Setting

Samos is located in the east Aegean Sea, just off the coast of Turkey, separated from Asia Minor by the narrow Strait of Mycale. It is one of the largest Greek islands, with an area of 477 km2, and endowed with lush vegetation, beautiful bays and abundant spring water.

In classical antiquity, Samos prospered as a leading commercial centre of the then known world. Its location, opposite the coasts of Asia Minor and the activities of its habitants as seafarers and merchants gained it economic prosperity and political power in the latter years of 7th c. and particularly in the 6th c. BC. Its capital rested on the slopes of Ambelos mountain, dominating a natural harbour and the narrow strip of sea between Samos and Asia Minor.

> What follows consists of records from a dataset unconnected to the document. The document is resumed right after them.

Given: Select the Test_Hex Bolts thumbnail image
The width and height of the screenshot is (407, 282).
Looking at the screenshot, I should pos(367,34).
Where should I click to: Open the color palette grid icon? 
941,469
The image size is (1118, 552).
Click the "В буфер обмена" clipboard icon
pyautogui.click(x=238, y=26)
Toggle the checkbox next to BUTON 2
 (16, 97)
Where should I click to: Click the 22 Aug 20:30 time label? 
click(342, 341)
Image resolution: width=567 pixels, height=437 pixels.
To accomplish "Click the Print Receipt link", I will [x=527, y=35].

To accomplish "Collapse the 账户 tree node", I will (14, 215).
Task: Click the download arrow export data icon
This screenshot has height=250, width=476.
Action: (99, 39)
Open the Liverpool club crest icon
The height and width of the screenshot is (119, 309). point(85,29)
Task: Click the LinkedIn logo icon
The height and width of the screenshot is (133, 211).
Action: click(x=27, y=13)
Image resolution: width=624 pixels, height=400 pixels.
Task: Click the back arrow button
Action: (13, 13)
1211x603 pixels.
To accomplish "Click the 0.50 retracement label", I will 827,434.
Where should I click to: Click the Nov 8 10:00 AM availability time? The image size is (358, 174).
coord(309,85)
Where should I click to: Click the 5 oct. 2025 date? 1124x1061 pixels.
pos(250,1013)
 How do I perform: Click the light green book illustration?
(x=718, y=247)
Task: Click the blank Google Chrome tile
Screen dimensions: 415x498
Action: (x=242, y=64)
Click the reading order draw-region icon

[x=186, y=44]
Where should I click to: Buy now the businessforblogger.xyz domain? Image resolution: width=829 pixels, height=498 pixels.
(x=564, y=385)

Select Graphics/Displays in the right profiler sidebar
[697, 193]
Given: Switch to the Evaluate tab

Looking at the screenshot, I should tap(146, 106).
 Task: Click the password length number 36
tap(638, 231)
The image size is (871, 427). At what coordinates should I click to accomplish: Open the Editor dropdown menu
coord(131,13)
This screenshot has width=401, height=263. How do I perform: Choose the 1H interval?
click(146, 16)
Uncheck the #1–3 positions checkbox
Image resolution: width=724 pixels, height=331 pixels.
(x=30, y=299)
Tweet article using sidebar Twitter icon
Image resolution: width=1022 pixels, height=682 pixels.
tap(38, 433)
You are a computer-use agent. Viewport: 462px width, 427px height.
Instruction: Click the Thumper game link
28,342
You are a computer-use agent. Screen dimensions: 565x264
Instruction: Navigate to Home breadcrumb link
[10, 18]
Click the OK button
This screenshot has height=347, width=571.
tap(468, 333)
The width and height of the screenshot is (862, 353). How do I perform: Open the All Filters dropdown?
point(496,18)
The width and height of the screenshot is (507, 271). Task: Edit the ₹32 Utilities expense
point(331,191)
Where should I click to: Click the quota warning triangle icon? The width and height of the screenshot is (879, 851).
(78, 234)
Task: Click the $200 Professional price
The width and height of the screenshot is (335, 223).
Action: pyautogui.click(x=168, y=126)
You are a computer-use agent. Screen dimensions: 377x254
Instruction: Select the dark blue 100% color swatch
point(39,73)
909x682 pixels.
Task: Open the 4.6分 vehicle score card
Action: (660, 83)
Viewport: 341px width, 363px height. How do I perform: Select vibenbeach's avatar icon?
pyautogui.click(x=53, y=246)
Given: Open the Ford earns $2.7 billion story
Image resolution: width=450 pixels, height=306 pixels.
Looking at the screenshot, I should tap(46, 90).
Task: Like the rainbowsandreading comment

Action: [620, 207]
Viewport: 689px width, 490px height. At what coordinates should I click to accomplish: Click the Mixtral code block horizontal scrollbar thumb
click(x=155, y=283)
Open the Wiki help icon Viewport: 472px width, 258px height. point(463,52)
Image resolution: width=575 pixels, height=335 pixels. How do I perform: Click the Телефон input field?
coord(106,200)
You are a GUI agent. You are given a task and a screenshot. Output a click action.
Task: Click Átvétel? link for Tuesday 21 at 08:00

That is the time that Herodotus refers to when visiting Samos in 460BC (link), admiring the most ingenious engineering feats in Greece, on the island:

  • The breakwater seawall, protecting the harbour from the south winds of the winter (restored and extended in the 19th c. AD),
  • the temple of Hera with its massive, palimpsestic architectural features, and
  • the tunnel of Eupalinos channelling water through the mountain to the city. Herodotus comments extensively on the last project, naming the project engineer, Eupalinos (= he who solves problems easily), son of Naustrophos from Megara. Many labourers, probably slaves, must have been used for its excavation.

The prosperity of Samos reflected in these projects is commonly associated with the reign of the tyrant Polycrates (538–522 BC), whose court, in the context of the physiocratic philosophy of Ionia, hosted the intelligentsia of the Greek world. Typically, tyrants at that time were interested in channelling resources inwards, rather than on offerings in famous sanctuaries, catering for the needs of their people and their public image, tending on the infrastructure (e.g. the breakwater seawall, the fourth temple of Hera nearby or the massive ring of fortification walls surrounding the capital).

Edifices related to water management, catering for the expanding cities in the late 6thc. BC archaic Greece, were among their main concerns, as Theagenis’ fountain in Megara, Periandros’ fountain in Corinth, the Peisistratοs’ aqueduct in Athens or the aqueduct of Flerio in Naxos island.

However, archaeological research on Eupalinos aqueduct concluded that the structure was ready by 550 BC, thus it must have been part of another construction project on the island, possibly contemporary to the third temple of Hera by the architects Rhoikos and Theodoros (c. 570-560 BC), completed before Polycrates gained power.